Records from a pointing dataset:
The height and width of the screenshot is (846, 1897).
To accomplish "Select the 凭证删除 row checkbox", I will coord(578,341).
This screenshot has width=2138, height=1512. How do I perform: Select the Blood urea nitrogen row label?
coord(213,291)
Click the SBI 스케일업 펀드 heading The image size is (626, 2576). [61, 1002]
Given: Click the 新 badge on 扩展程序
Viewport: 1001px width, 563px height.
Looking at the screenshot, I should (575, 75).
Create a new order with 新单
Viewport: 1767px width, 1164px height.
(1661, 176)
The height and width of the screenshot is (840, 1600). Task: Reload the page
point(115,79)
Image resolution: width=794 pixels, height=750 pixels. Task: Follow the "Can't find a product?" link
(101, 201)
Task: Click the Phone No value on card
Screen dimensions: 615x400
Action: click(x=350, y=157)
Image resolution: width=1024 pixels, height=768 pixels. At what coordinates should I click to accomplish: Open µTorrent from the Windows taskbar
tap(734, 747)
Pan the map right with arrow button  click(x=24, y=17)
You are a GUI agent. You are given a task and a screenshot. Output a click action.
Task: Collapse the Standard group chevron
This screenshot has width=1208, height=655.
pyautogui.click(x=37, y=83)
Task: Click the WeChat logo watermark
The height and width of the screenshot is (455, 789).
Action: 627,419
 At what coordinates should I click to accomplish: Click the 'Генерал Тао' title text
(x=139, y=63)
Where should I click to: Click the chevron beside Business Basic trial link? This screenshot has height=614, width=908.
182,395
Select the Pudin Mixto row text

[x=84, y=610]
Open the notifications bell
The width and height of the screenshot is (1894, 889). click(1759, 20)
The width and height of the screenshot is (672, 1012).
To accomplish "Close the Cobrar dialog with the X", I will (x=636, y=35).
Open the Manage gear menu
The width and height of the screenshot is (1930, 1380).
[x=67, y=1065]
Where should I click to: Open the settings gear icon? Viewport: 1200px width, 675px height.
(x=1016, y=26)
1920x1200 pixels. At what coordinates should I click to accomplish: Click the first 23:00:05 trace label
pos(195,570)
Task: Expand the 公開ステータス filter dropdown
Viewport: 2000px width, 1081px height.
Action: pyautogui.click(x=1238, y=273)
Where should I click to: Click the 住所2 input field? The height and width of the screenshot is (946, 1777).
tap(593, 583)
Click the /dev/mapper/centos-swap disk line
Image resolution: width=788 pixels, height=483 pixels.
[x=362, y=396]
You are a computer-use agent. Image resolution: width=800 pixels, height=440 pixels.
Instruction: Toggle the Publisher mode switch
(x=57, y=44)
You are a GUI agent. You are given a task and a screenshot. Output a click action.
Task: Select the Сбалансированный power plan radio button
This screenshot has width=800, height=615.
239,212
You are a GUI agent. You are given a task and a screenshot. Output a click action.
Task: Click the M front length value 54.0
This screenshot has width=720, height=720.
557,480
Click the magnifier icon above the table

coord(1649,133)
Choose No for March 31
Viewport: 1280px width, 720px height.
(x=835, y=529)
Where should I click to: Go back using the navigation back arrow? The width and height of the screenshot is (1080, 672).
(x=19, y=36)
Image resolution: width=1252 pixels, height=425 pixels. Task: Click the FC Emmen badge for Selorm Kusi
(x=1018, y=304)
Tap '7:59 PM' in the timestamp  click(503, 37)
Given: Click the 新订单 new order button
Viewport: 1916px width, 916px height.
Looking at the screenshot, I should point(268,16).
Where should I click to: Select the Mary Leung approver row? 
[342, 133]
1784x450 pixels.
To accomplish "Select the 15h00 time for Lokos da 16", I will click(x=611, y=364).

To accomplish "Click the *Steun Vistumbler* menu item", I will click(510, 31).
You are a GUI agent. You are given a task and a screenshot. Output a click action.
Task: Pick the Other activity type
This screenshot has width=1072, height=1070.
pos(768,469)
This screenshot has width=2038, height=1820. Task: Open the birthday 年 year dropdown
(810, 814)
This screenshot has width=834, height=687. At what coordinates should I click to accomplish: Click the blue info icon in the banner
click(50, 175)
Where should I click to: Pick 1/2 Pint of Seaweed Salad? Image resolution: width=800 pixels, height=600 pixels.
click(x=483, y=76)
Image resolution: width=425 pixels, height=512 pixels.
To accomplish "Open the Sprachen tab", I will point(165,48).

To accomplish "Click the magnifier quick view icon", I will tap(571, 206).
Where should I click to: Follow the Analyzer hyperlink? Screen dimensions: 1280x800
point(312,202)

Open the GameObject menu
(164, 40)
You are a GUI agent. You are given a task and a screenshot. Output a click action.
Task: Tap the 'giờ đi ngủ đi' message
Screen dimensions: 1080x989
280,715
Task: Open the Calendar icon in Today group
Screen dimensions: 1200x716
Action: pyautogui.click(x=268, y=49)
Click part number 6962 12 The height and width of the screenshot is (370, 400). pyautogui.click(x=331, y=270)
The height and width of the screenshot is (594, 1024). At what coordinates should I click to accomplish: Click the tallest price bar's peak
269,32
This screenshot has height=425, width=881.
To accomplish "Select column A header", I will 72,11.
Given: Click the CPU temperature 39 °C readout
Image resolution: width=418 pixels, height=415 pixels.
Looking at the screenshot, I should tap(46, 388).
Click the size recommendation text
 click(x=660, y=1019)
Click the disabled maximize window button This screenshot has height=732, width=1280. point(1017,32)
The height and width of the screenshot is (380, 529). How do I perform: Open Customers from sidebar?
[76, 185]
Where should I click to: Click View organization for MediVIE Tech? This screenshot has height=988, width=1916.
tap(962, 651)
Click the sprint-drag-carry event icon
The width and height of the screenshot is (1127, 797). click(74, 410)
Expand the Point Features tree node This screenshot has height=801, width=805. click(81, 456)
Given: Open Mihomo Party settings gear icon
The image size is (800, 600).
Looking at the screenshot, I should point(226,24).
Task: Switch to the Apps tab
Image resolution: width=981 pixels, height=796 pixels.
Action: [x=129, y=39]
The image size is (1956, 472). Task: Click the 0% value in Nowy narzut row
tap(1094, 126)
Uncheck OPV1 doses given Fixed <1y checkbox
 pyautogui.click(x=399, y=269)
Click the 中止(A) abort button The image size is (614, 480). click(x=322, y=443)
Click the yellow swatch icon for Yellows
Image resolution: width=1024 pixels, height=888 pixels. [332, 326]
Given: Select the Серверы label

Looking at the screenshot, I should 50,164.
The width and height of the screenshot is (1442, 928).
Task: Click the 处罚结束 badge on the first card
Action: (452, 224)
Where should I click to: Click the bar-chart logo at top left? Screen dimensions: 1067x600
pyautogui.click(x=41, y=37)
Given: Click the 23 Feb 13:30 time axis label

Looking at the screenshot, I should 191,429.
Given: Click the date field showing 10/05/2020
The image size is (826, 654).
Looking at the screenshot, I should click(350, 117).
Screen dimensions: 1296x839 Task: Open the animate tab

Instructions for the task
Reproduce the listing word for word, starting at its first line and ending at the line that contains "[x=84, y=610]".

Exercise solution
The height and width of the screenshot is (846, 1897).
To accomplish "Select the 凭证删除 row checkbox", I will coord(578,341).
This screenshot has width=2138, height=1512. How do I perform: Select the Blood urea nitrogen row label?
coord(213,291)
Click the SBI 스케일업 펀드 heading The image size is (626, 2576). [61, 1002]
Given: Click the 新 badge on 扩展程序
Viewport: 1001px width, 563px height.
Looking at the screenshot, I should (575, 75).
Create a new order with 新单
Viewport: 1767px width, 1164px height.
(1661, 176)
The height and width of the screenshot is (840, 1600). Task: Reload the page
point(115,79)
Image resolution: width=794 pixels, height=750 pixels. Task: Follow the "Can't find a product?" link
(101, 201)
Task: Click the Phone No value on card
Screen dimensions: 615x400
Action: click(x=350, y=157)
Image resolution: width=1024 pixels, height=768 pixels. At what coordinates should I click to accomplish: Open µTorrent from the Windows taskbar
tap(734, 747)
Pan the map right with arrow button  click(x=24, y=17)
You are a GUI agent. You are given a task and a screenshot. Output a click action.
Task: Collapse the Standard group chevron
This screenshot has width=1208, height=655.
pyautogui.click(x=37, y=83)
Task: Click the WeChat logo watermark
The height and width of the screenshot is (455, 789).
Action: 627,419
 At what coordinates should I click to accomplish: Click the 'Генерал Тао' title text
(x=139, y=63)
Where should I click to: Click the chevron beside Business Basic trial link? This screenshot has height=614, width=908.
182,395
Select the Pudin Mixto row text

[x=84, y=610]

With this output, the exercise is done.